→ **Exercise description**: Across these entries, report how many lines include the string "Open", with nothing but the number.

→ **Supplied material**:
= = =
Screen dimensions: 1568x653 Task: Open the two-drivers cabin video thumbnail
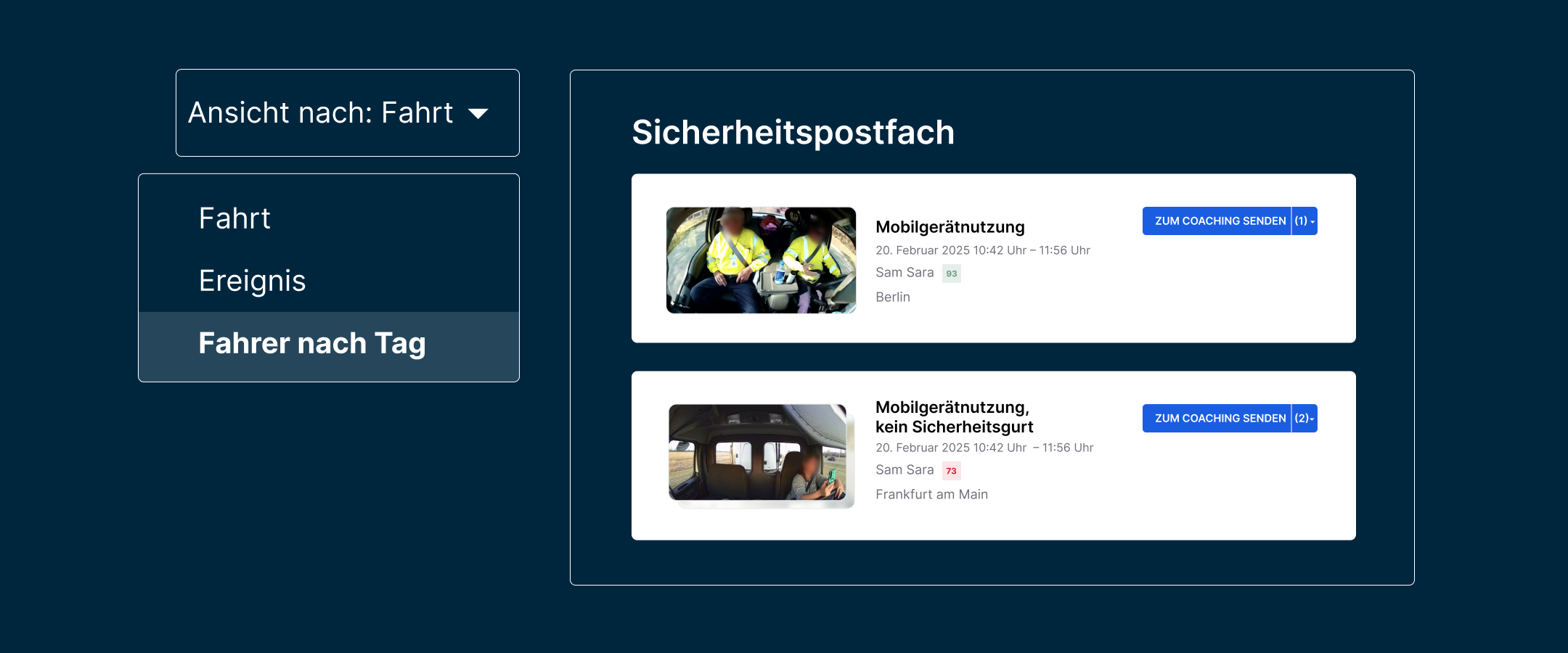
= = =
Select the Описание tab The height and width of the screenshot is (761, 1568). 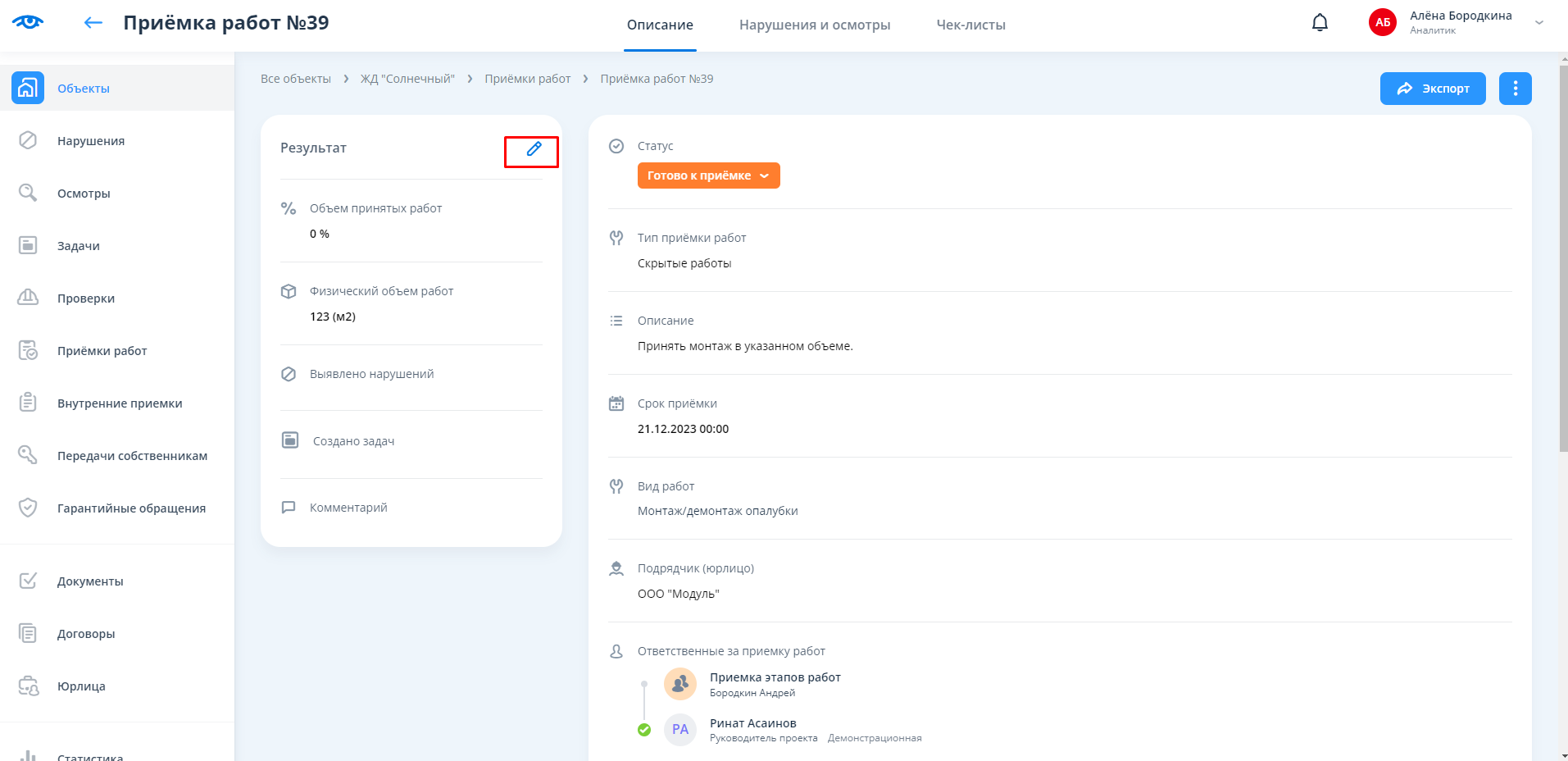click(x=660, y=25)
= = =
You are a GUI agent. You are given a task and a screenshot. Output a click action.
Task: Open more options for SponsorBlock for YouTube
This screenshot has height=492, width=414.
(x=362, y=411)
= = =
→ **Reply to the task**: 2